Azerbaijani authorities arrested or convicted dozens of people during the year on bogus charges, including leading human rights defenders and journalists, froze the bank accounts of independent civic groups and their leaders, denied them access to funds by refusing to register foreign grants, and adopted legislation that further limited the work of independent groups. The crackdown continued even as Azerbaijan held the rotating chairmanship of the Committee of Ministers of the Council of Europe, Europe’s foremost human rights body. The Azerbaijani government should free everyone held on politically motivated charges and end its crackdown.

“In the past year, Azerbaijan’s government intensified a systematic crackdown on human rights defenders and others critics,” said Giorgi Gogia, senior South Caucasus researcher at Human Rights Watch. “Azerbaijan’s role within the Council of Europe was a sad charade with increased repression against domestic critics, and this needs to end.”

In the 656-page world report, its 25th edition, Human Rights Watch reviews human rights practices in more than 90 countries.
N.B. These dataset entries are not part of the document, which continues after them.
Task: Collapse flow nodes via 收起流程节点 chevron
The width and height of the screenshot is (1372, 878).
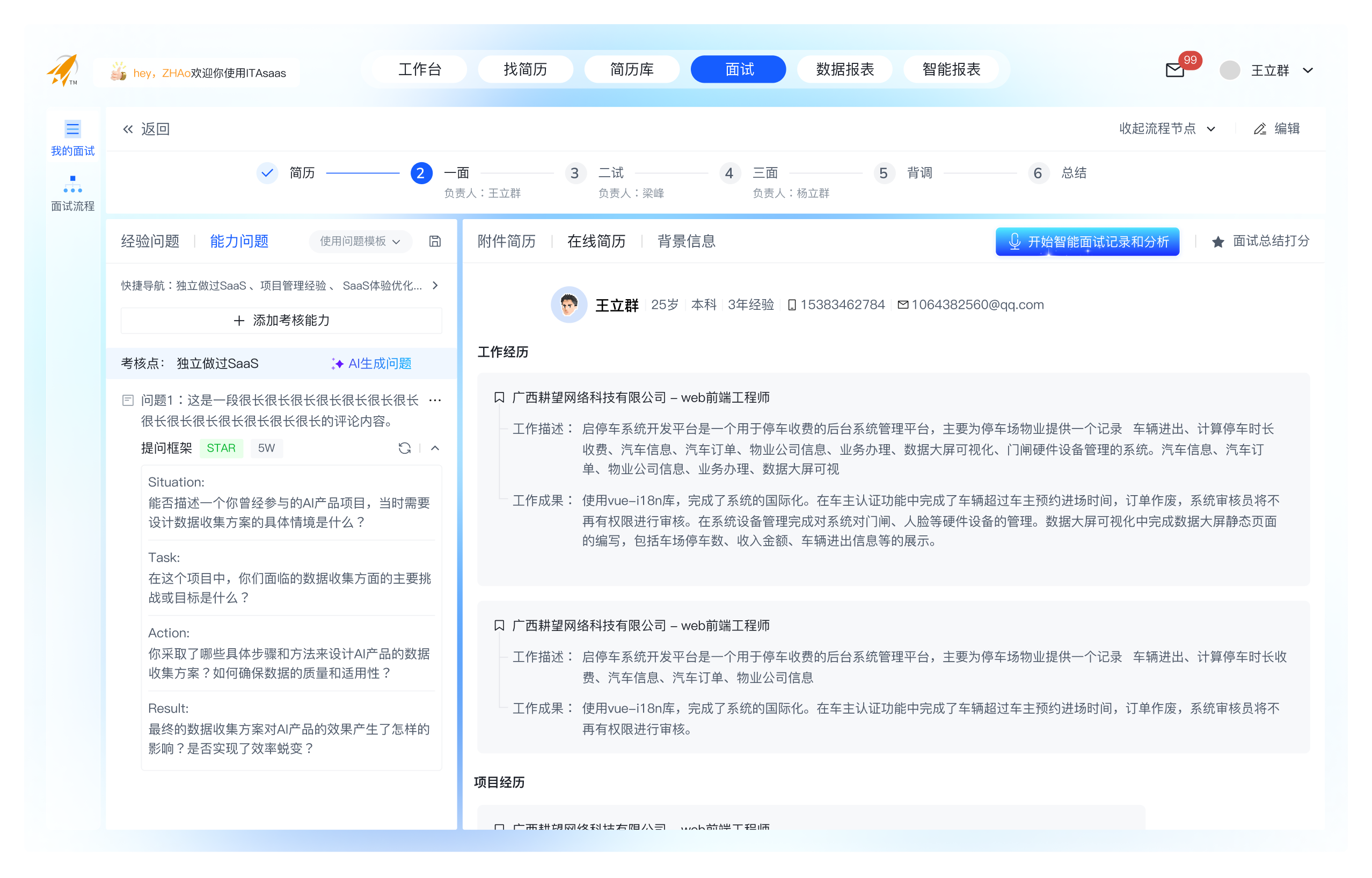Action: tap(1211, 129)
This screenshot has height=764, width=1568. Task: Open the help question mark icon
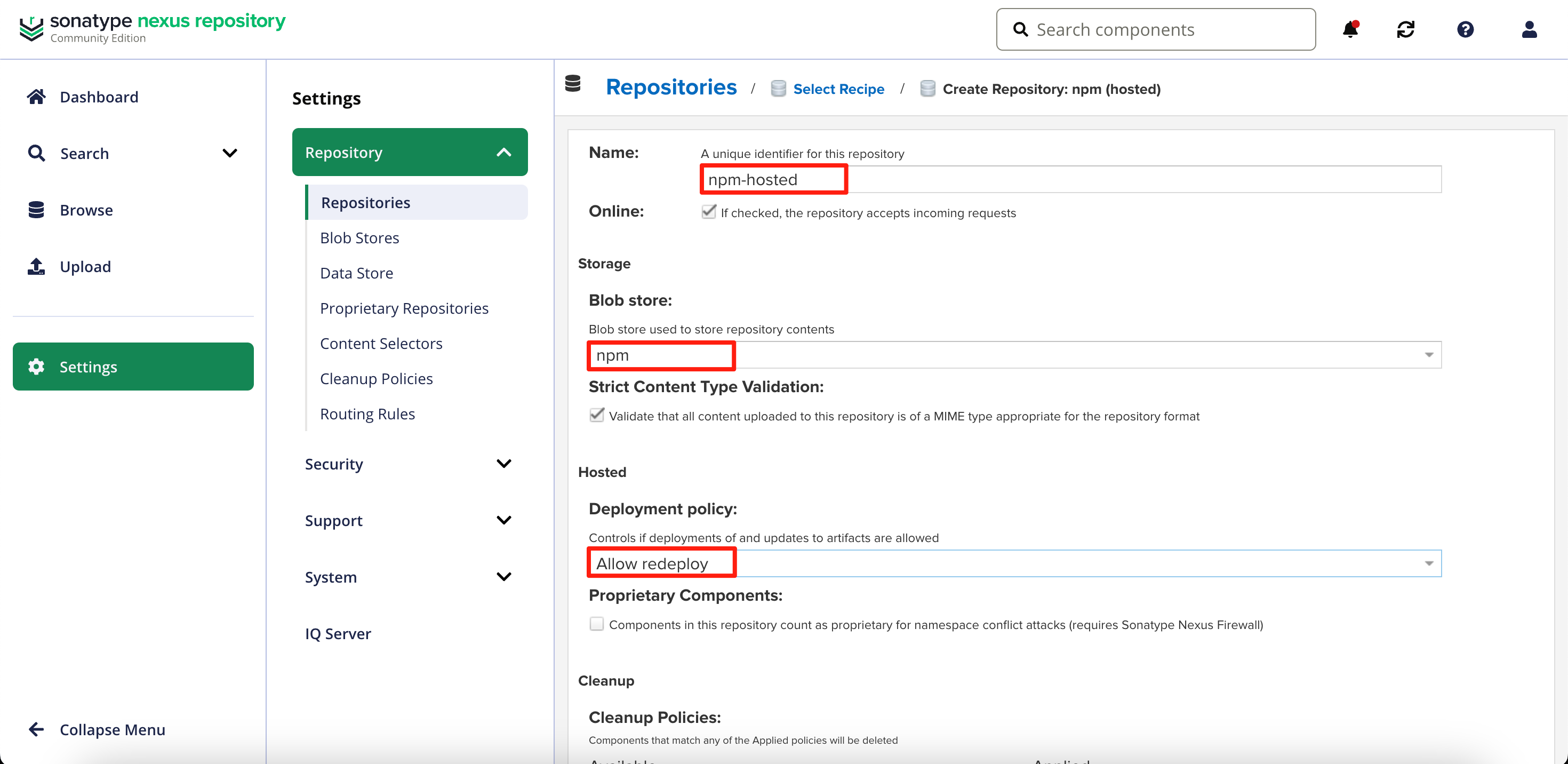tap(1465, 29)
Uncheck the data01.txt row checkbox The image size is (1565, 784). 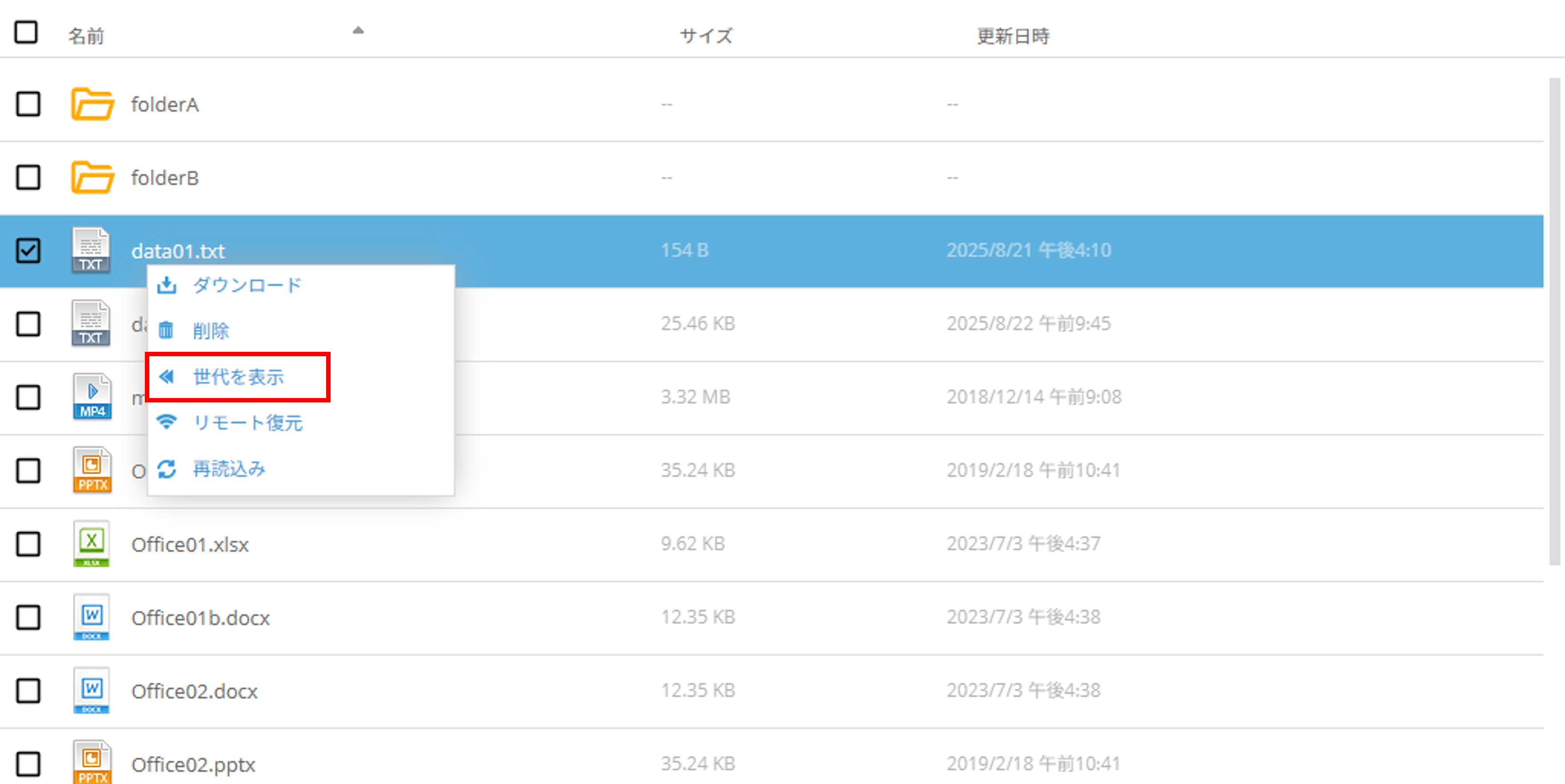(x=28, y=250)
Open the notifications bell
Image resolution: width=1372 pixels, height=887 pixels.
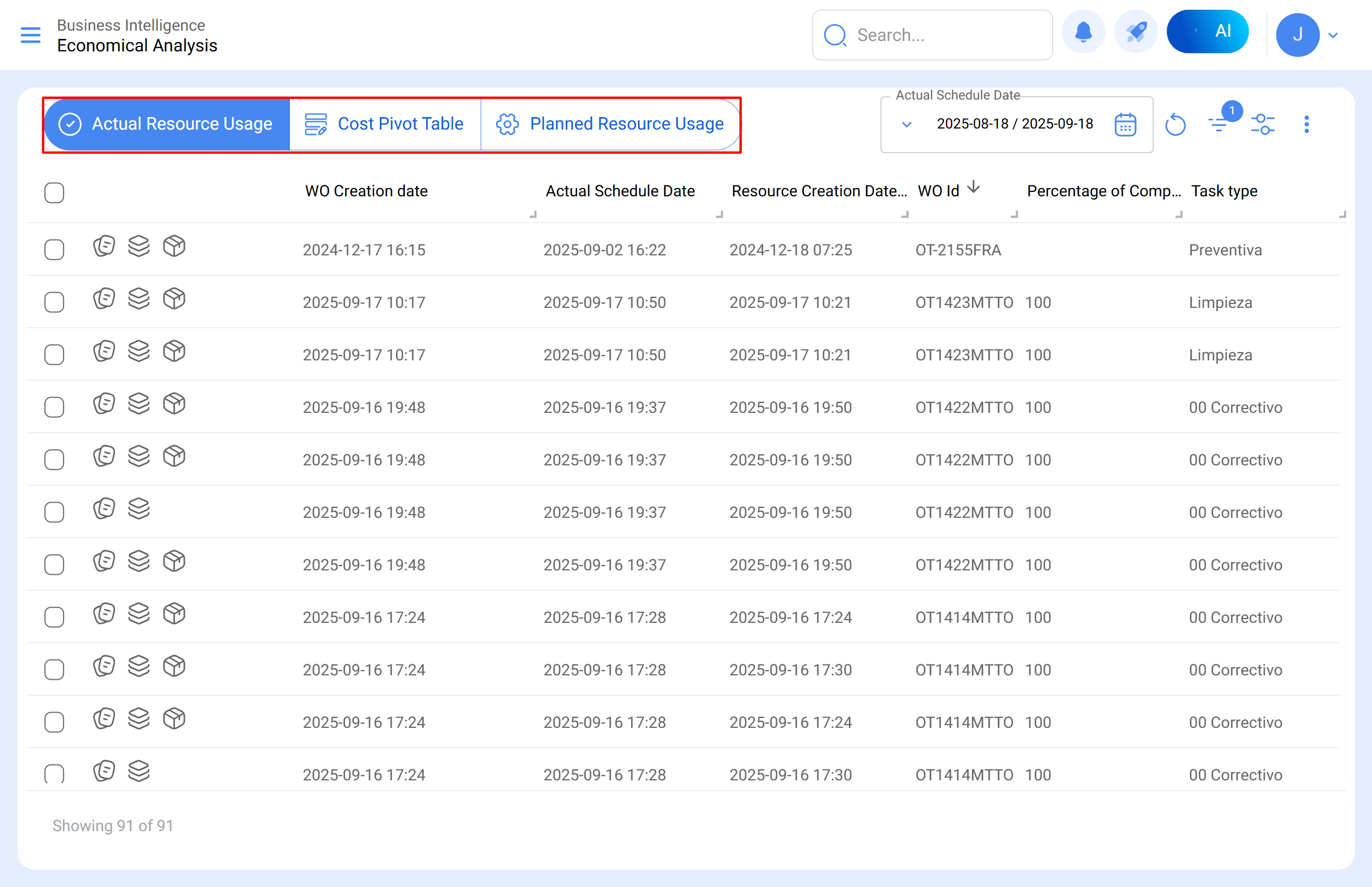pos(1083,32)
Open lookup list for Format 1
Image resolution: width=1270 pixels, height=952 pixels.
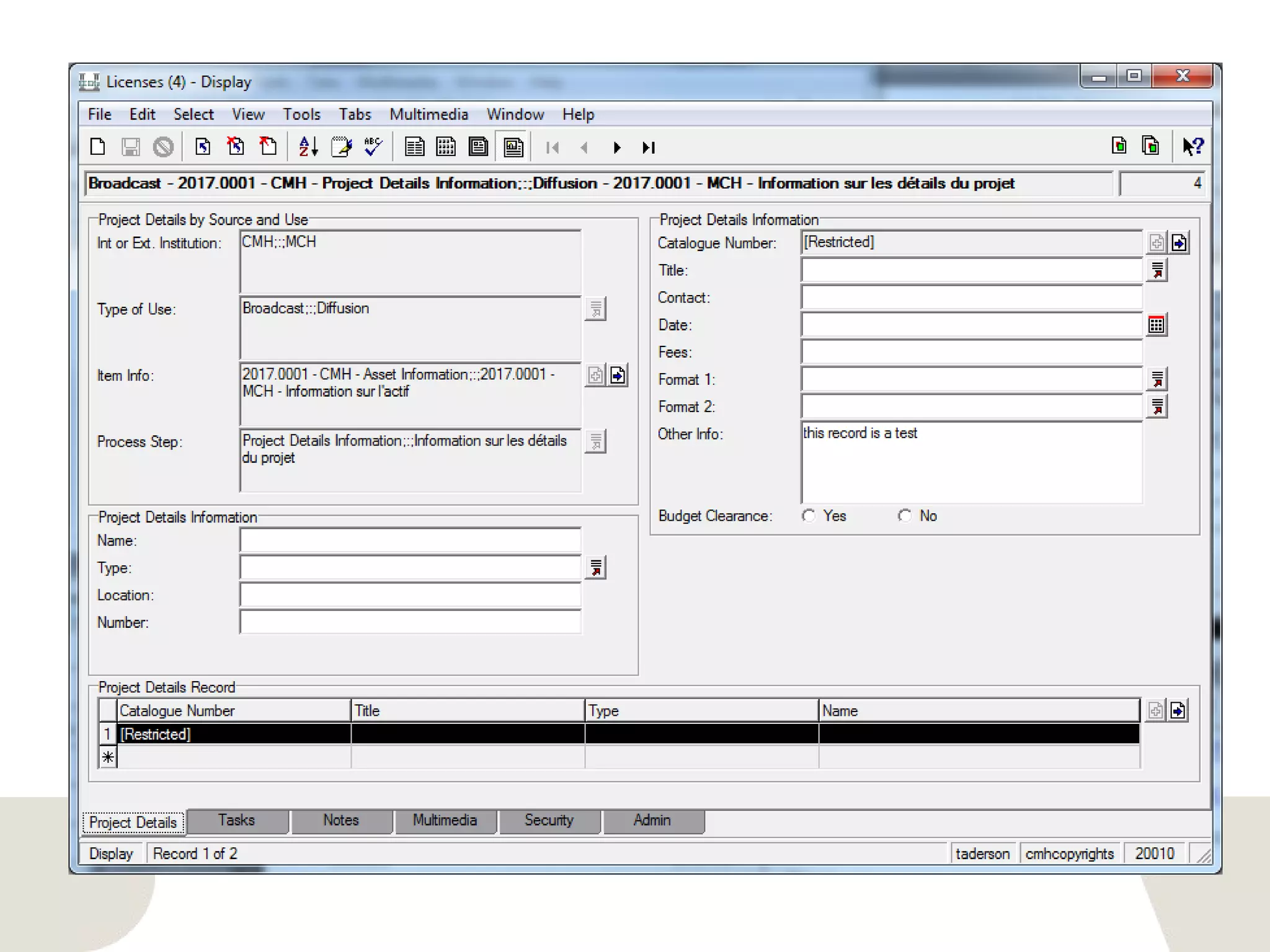click(1157, 379)
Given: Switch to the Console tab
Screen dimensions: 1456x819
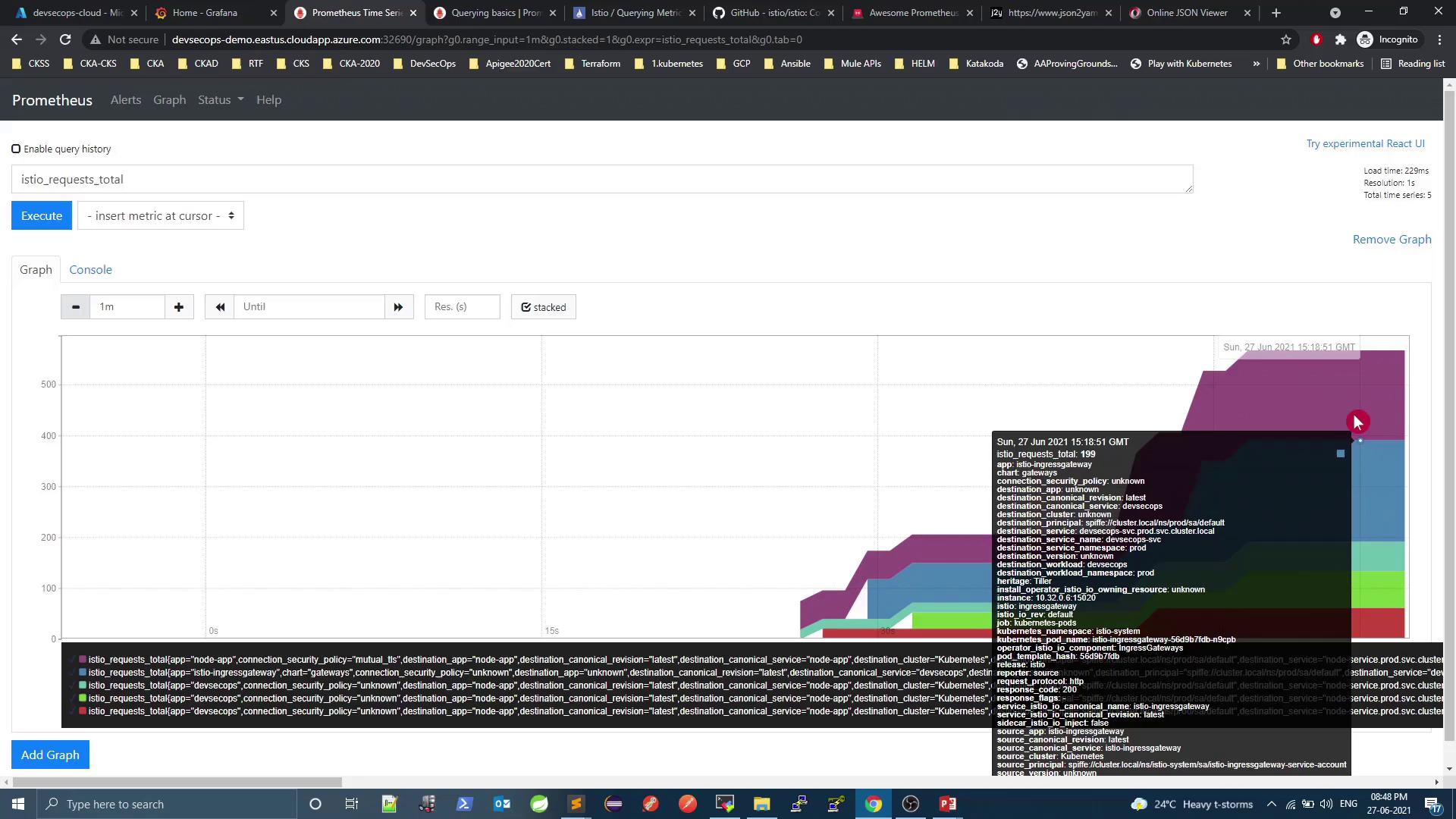Looking at the screenshot, I should point(90,270).
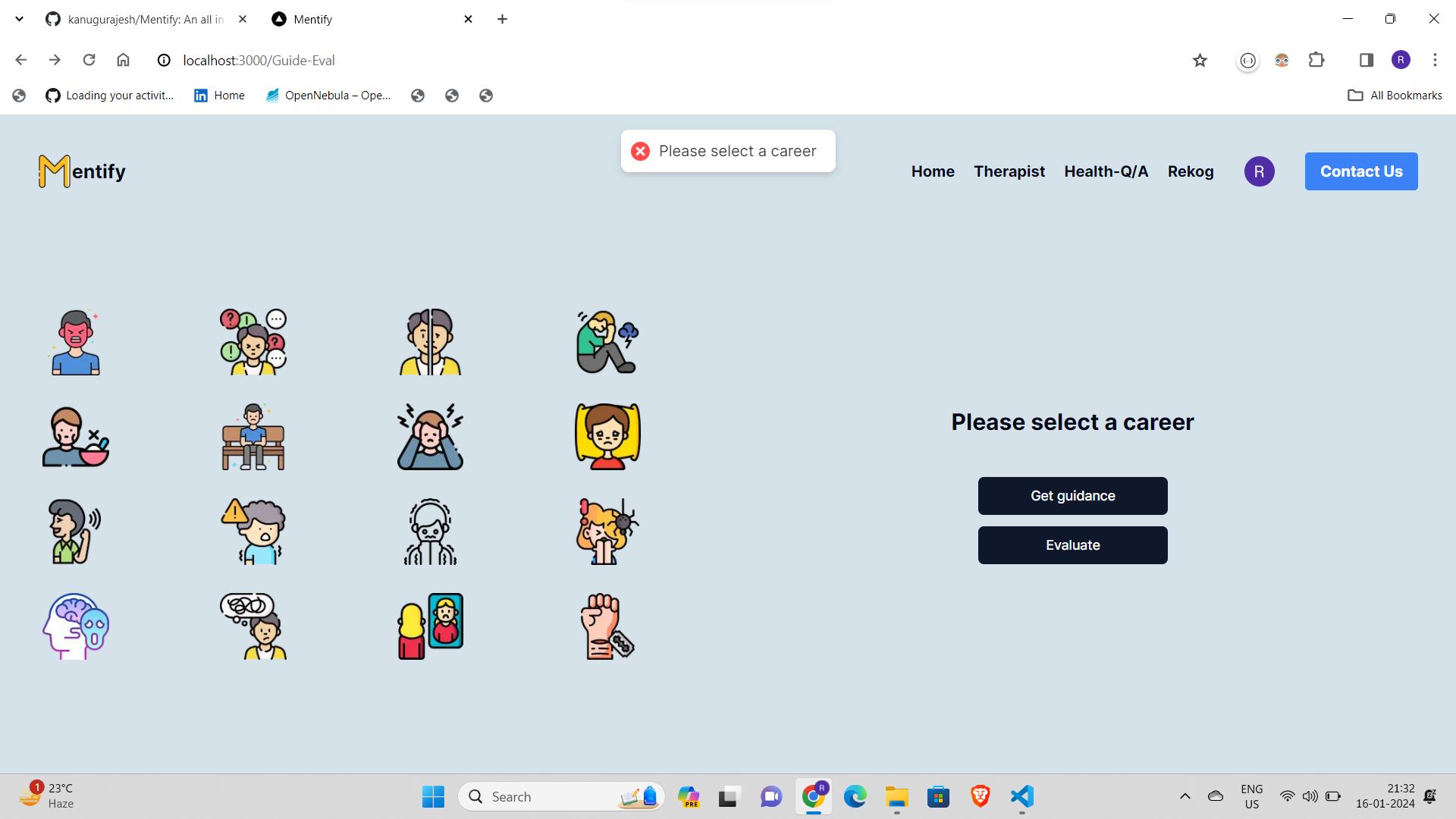Select the brain with skull mask icon
Viewport: 1456px width, 819px height.
75,626
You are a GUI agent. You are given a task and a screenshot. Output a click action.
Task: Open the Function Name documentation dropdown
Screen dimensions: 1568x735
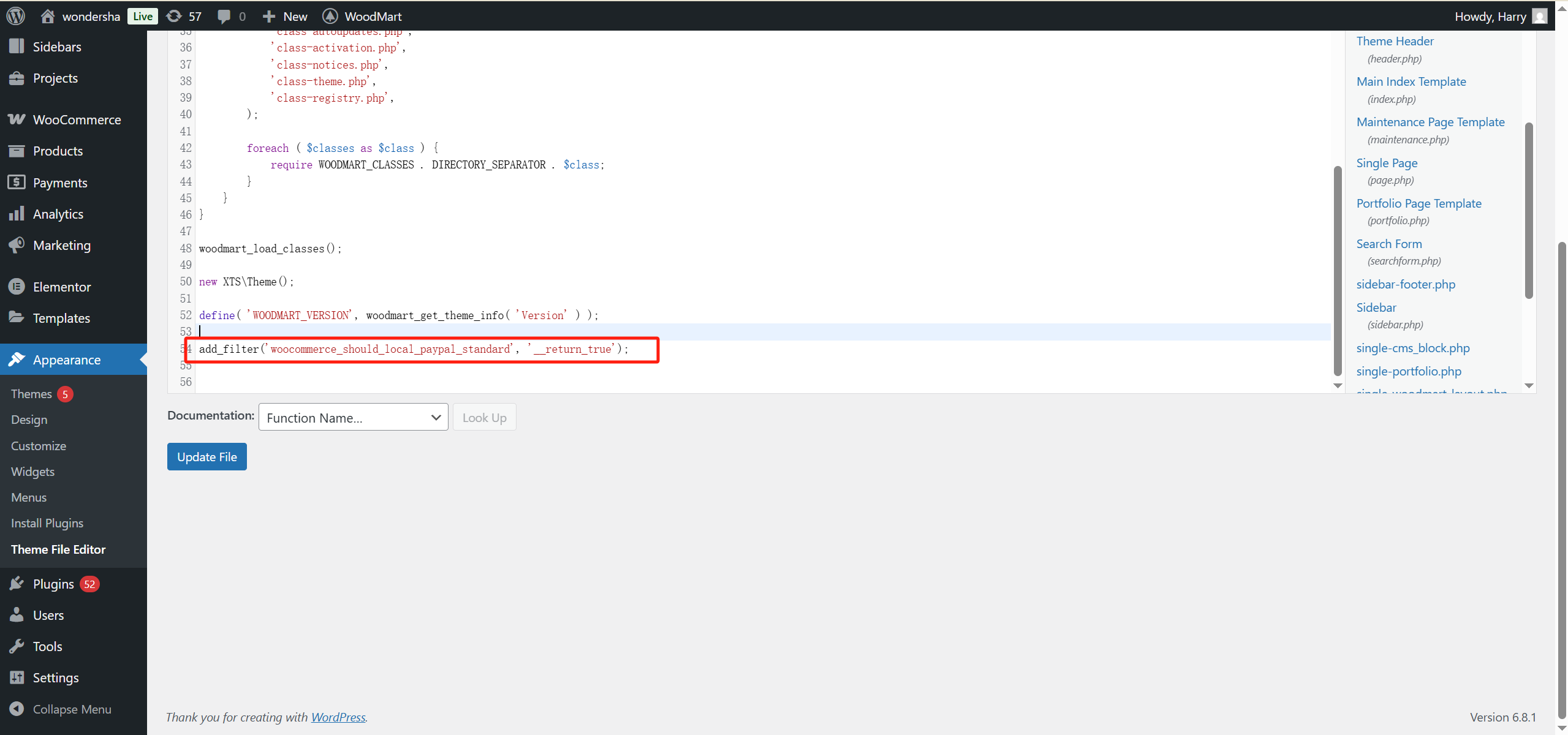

In his introductory essay, Executive Director Kenneth Roth urges governments to recognize that human rights offer an effective moral guide in turbulent times, and that violating rights can spark or aggravate serious security challenges. The short-term gains of undermining core values of freedom and non-discrimination are rarely worth the long-term price.

Instead of using its leadership role in the Council of Europe to address longstanding human rights concerns at home, the government lashed out at its critics with spurious criminal charges and convictions. The authorities used a range of bogus charges, including narcotics and weapons possession, tax evasion, hooliganism, incitement, and even treason, to convict or imprison at least 34 human rights defenders, political and civil activists, journalists, and bloggers, prompting others to flee the country or go into hiding. On December 29 President Ilham Aliyev pardoned a handful of individuals who had been convicted on politically motivated charges, but dozens more remained behind bars.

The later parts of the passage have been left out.